***** Extract

This past summer, I was supposed to get my wisdom teeth out. That didn’t happen.

Instead, I yelled at my oral surgeon and had to get taken out of the room.

It’s moments like these that are a constant reminder that no matter how much better I think I am, friends, no, I still don’t have it all together.

For this experience, though, I was set up for failure. The stars had been misaligned for what was going to come. For starters, I had been worrying the past few days about the procedure. I was drinking heavily that weekend and was worrying that I didn’t have enough water in my system. Also I didn’t like the idea of someone inducing that kind of a feeling in me. I didn’t want to feel incapacitated unless I made myself incapacitated. Also, I watched my siblings go through the experience a few months before and my sister didn’t have as good of a time as my brother.

The cherry on top was that I couldn’t get the scene from Ghost Town out of my head. You know, when Ricky Gervais goes back to the hospital and freaks out because he “died just a little.”

“You’ll be fine Claire!” my siblings said the night before the surgery. “They give you laughing gas. It’s really fun! Just like having a few beers… which we know you like!” They smirked as they walked up the stairs to go to bed.

“It’s the easiest thing in the world,” my mom consoled. “Just like having a cavity filled. You’ve done this before.”

She went out the day before and bought all of the soft foods – ice cream, soup, jello. She picked up my antibiotics. I was set. All I had to do was sit in a chair for an hour.

I’ll be totally fine. I thought. Just a few days of TV and then I’m back to it. It’ll be nice to just sit and watch TV.

Although it’ll be different when I actually am there to get them taken out.

Unfortunately, I know myself all too well. Mom was parking the car as I walked into the surgeon’s office with its sticky, old, leather chairs and dim lighting.

“You here for your appointment?” the receptionist asked, her head just barely making the viewing window.

“Y-yes…” I said. “I just need to have my mom bring the consent form.”

“Okay,” the receptionist said, rolling her eyes. I know, lady, I should act older for my age too.

“Is she coming in?” the nurse asked, popping in like a cartoon.

“No… she’s waiting for her mom to bring her consent form.”

What is this, the mean girls from high school?

“Okay Claire, well, we’ll tell your mom where you are. If you could just walk down to the end of the hall and it’s the door on the furthest left.

I walked in and there was the chair. The chair.

**********

> _Requirement 1_:
In the wisdom teeth account, why does the narrator say the experience was set up for failure?
> _Requirement 2_:
Output the part of the wisdom teeth account starting with "This past summer, I" and going on through "as my brother.".

***** Supplied information

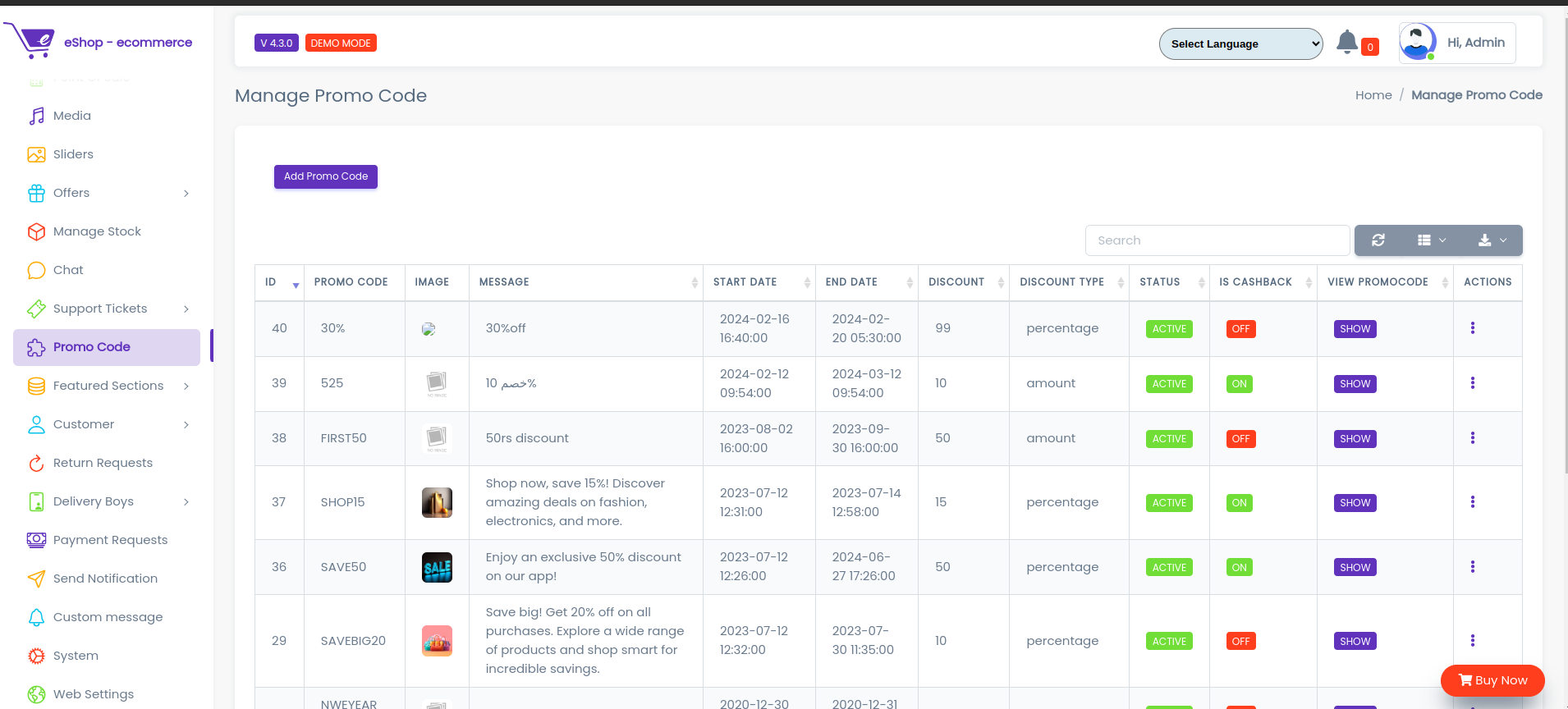Open actions menu for promo code 30%
Screen dimensions: 1568x709
coord(1472,328)
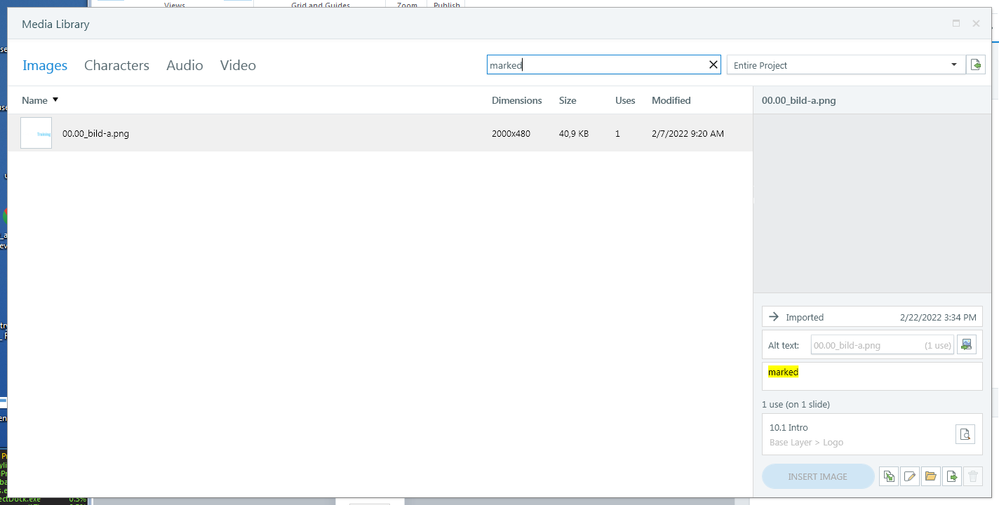The image size is (999, 505).
Task: Click the export image icon
Action: click(952, 477)
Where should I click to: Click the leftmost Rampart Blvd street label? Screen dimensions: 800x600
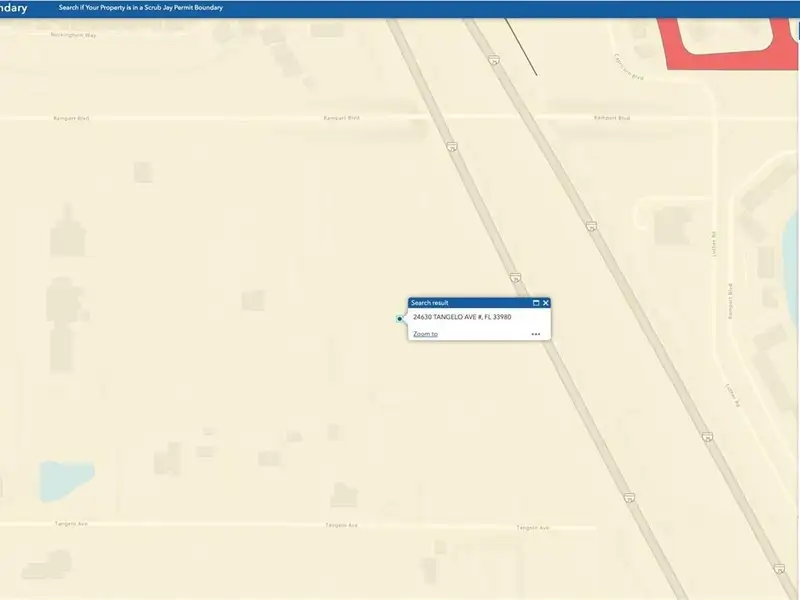click(x=71, y=118)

**********

> _Expected answer 1_:
The narrator had spent the previous few days worrying about the procedure, had drunk heavily that weekend and feared there wasn't enough water in their system, and disliked the idea of someone else inducing an incapacitated feeling. The narrator had also watched a sister have a worse time with the same surgery than a brother. As the final touch, the narrator couldn't stop thinking of the Ghost Town scene where Ricky Gervais freaks out at the hospital.

> _Expected answer 2_:
This past summer, I was supposed to get my wisdom teeth out. That didn’t happen.

Instead, I yelled at my oral surgeon and had to get taken out of the room.

It’s moments like these that are a constant reminder that no matter how much better I think I am, friends, no, I still don’t have it all together.

For this experience, though, I was set up for failure. The stars had been misaligned for what was going to come. For starters, I had been worrying the past few days about the procedure. I was drinking heavily that weekend and was worrying that I didn’t have enough water in my system. Also I didn’t like the idea of someone inducing that kind of a feeling in me. I didn’t want to feel incapacitated unless I made myself incapacitated. Also, I watched my siblings go through the experience a few months before and my sister didn’t have as good of a time as my brother.